„Wir schaffen das“ (nicht?)
Von Jost Herrmann
Mit dem großen Zuzug von Flüchtlingen entwickelte sich in Deutschland schon ab 2013 eine ganz neue Sozialform: die Helfer*innen – bzw. Unterstützer*innenkreise. Sie ermöglichte, dass viele motivierte Menschen, unbürokratisch, eigenverantwortlich, spontan und flexibel mithelfen konnten. Das zivilgesellschaftliche Ehrenamt wurde neu erfunden. Es verstand sich als Ergänzung zur Politik, aber schon von Beginn an auch als Gegenüber, als Opposition. Ohne es zu wissen waren die Helfer*innenkreise schon immer politisch.
Die Welt schaute verblüfft auf Deutschland. Was sich im Sommer 2015 am Münchener Hauptbahnhof und an vielen anderen Orten Deutschlands schon zwei Jahre zuvor ereignete, war so nicht zu erwarten gewesen. Überall fanden sich spontan Helfer*innen ein, anfangs mehr als eigentlich gebraucht wurden, sogar oft mehr als Flüchtlinge einer Gemeinde zugeteilt waren. Sie wollten anpacken und damit Deutschland ein freundliches Gesicht geben.

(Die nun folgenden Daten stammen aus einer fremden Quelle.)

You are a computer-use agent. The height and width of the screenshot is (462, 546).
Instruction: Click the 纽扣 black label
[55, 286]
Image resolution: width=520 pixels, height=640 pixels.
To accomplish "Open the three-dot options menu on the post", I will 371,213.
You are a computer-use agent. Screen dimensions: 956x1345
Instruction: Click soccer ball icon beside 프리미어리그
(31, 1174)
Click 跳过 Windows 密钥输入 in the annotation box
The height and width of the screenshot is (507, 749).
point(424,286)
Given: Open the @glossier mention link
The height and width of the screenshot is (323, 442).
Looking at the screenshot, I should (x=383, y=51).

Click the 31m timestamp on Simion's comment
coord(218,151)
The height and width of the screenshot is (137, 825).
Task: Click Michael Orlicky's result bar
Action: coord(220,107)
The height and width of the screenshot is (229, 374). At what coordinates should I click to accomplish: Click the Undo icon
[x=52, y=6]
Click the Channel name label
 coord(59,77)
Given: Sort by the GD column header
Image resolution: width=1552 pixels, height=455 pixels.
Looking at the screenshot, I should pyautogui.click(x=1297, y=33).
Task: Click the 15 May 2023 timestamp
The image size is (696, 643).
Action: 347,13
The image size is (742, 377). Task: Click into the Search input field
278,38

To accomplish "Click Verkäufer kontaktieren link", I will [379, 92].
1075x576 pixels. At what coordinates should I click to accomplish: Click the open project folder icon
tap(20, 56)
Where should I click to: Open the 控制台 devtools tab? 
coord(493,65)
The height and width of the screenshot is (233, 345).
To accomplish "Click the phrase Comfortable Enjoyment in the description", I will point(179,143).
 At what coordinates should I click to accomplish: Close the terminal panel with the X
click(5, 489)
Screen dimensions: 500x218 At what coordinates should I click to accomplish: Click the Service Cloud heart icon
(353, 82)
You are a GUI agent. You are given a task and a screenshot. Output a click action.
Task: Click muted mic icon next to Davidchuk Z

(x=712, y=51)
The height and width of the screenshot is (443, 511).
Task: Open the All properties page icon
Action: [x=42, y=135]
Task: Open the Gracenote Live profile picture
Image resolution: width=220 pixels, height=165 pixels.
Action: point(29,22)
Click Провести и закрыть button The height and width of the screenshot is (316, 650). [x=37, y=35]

Im Winter 2017/2018 kehrte an vielen Orten Ernüchterung ein. Die Zahl der Ehrenamtlichen ist etwa um 30% – 50% zurückgegangen. Besonders kleinen Helfer*innenkreisen macht dieser Schwund zu schaffen. Einzelne Helfer*innenkreise lösten sich ganz auf. Zurück bleibt: Ratlosigkeit. Dieser drastische Rückgang wäre vermeidbar gewesen. Manches müsste dringend wieder zurechtgebogen werden. Eins scheint allen klar: Die Helfer*innenkreise leisten weiterhin unverzichtbare Arbeit, damit neu zugewanderte Menschen in Deutschland Fuß fassen können und ihren Platz finden. Damit dieses gesamtgesellschaftliche Ziel der „Integration“ gut gelingen kann, sind jedoch auch die Helfer*innen auf Unterstützung angewiesen.